China's March new yuan loans rose to 2.99 trillion yuan, below the 3.4 trillion yuan Reuters consensus, while outstanding yuan loan growth slowed to 5.7% from 6.0% in February. M2 growth also missed forecasts at 8.5% versus 8.9%, and TSF growth eased to 7.9%, reinforcing expectations that the PBOC is in no rush to ease policy. The data point to softer credit demand, even as geopolitical tensions and higher oil prices threaten growth and profit margins.

Analysis

The signal here is not simply “China is slowing”; it’s that credit transmission is weakening at the exact point policymakers would typically want banks to front-run growth. That usually means either borrower caution is rising faster than official stimulus can offset, or banks are becoming more selective because their own capital/asset-quality constraints are tightening. In either case, the marginal impulse to domestic cyclicals is fading, which matters more for high-beta China exposure than for broad macro indices. The more interesting second-order effect is that muted credit growth plus still-adequate money supply gives Beijing flexibility, but not urgency. That reduces the odds of an aggressive near-term easing burst, which is bad for rate-sensitive assets and for the “policy put” trade that tends to re-rate China cyclical proxies quickly. If oil stays elevated, the policy trade-off worsens: higher input costs can compress industrial profits before demand has a chance to recover, so any stimulus likely gets pushed toward targeted liquidity rather than broad credit expansion.
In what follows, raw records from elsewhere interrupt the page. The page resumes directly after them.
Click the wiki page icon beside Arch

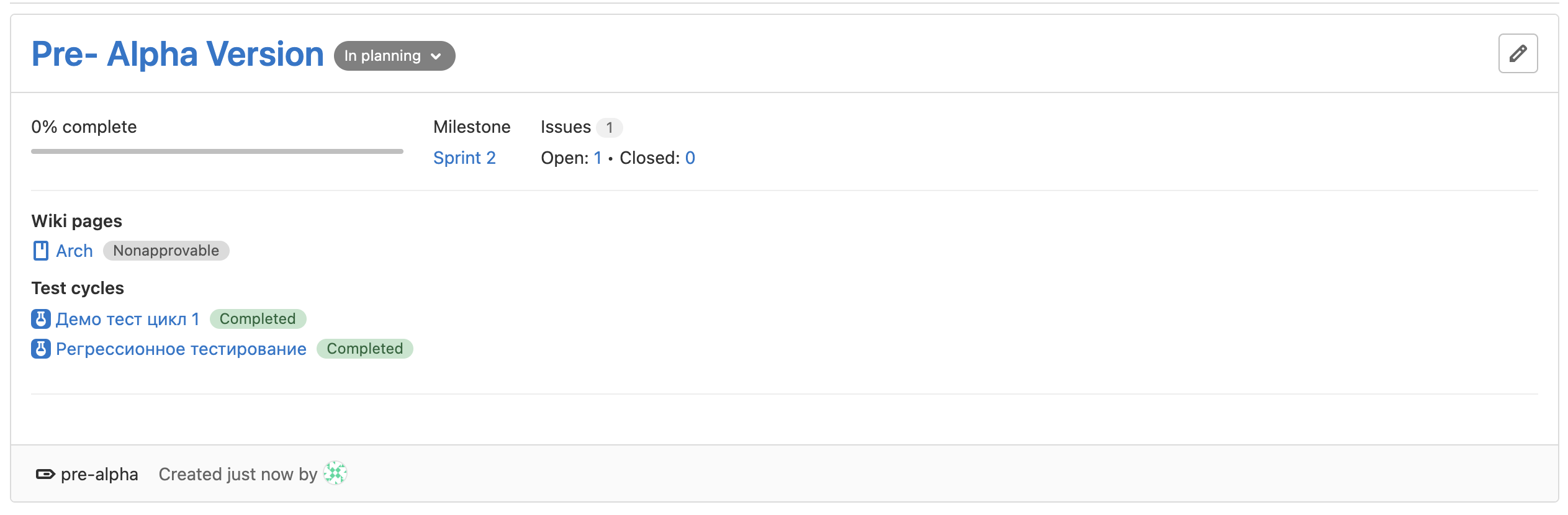tap(40, 251)
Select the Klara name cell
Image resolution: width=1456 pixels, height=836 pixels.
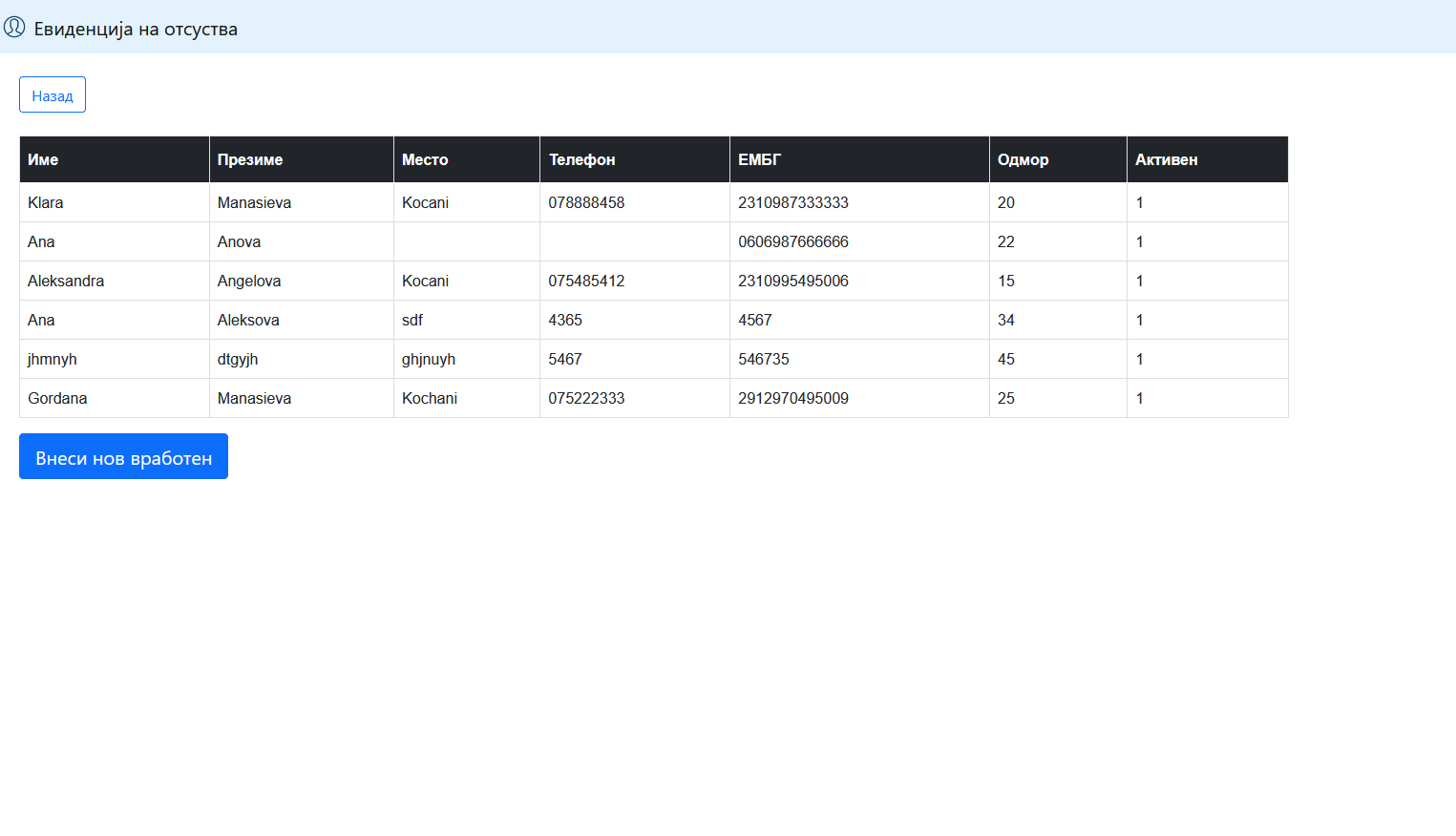[x=46, y=203]
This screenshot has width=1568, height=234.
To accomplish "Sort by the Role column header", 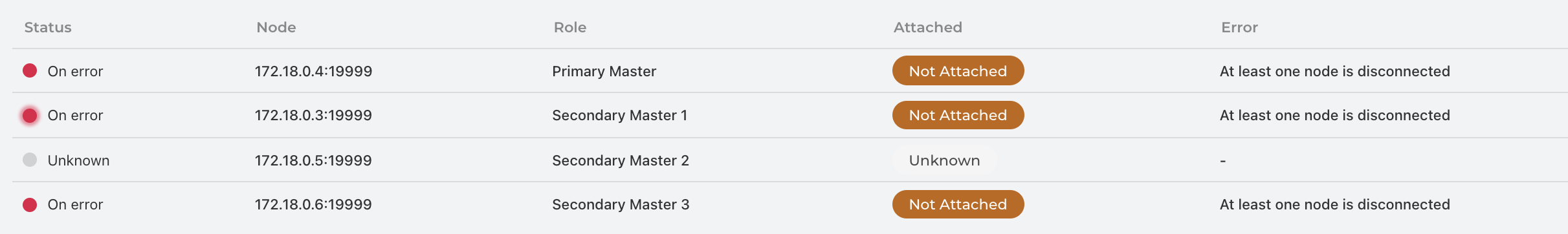I will point(570,27).
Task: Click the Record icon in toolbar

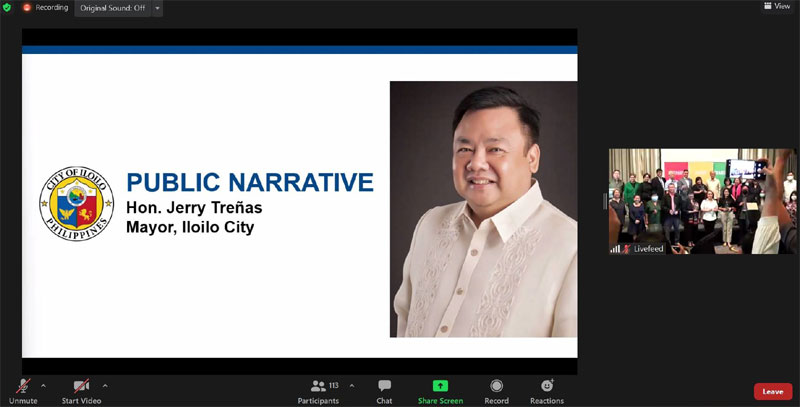Action: pos(496,386)
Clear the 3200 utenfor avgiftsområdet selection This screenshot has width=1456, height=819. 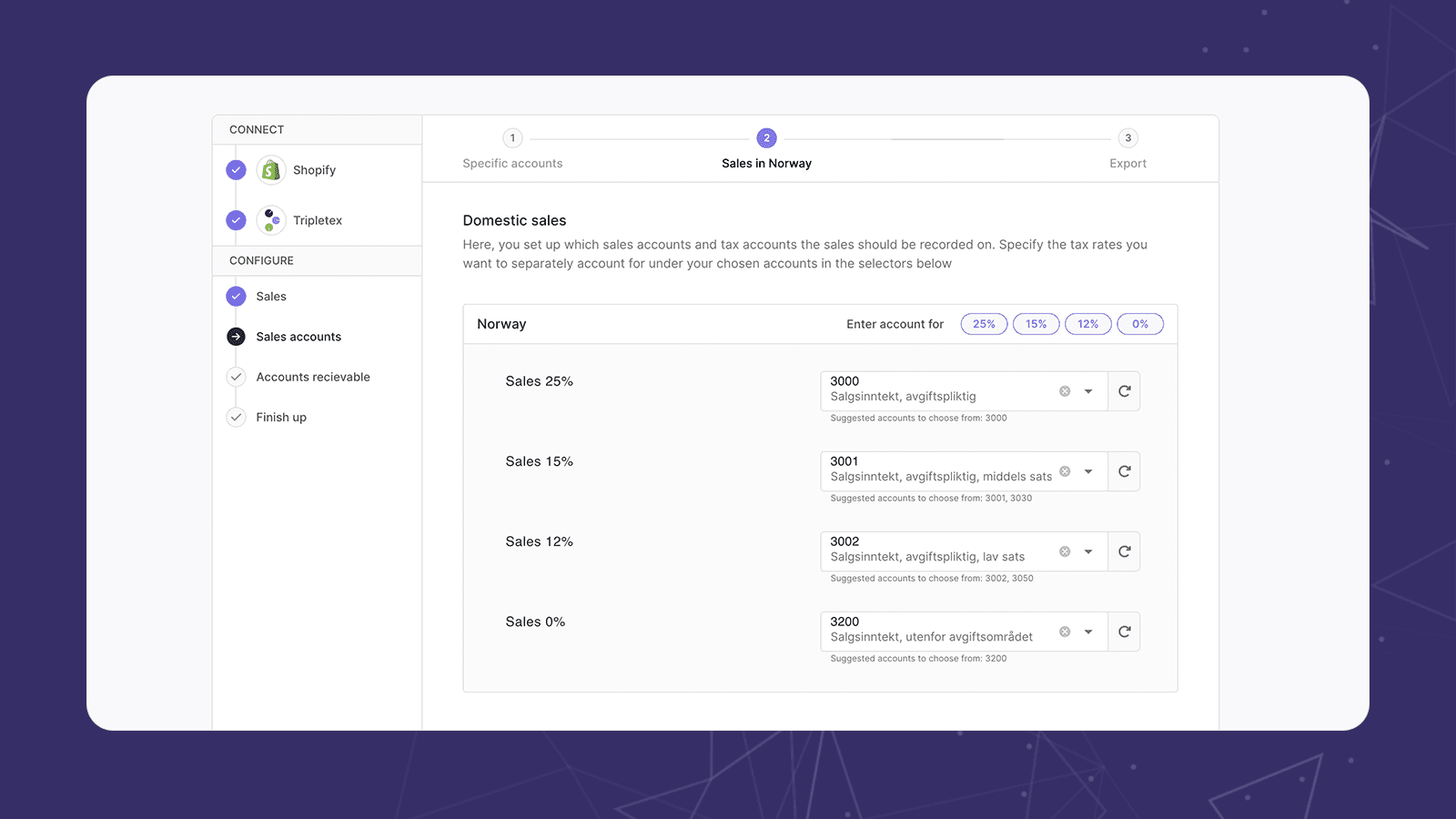(x=1065, y=632)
For markets, the risk is that consensus underestimates how quickly weak credit demand can leak into earnings revisions for China-exposed industrials, commodity consumers, and EM exporters tied to China capex. The catalyst path is months, not days: a couple more soft credit prints plus any deterioration in exports or corporate profits would likely force more visible easing, but until then the central bank can stay patient. The contrarian angle is that this is not yet a crash signal—liquidity is still ample relative to growth target, which argues for range trading rather than outright capitulation in China risk assets.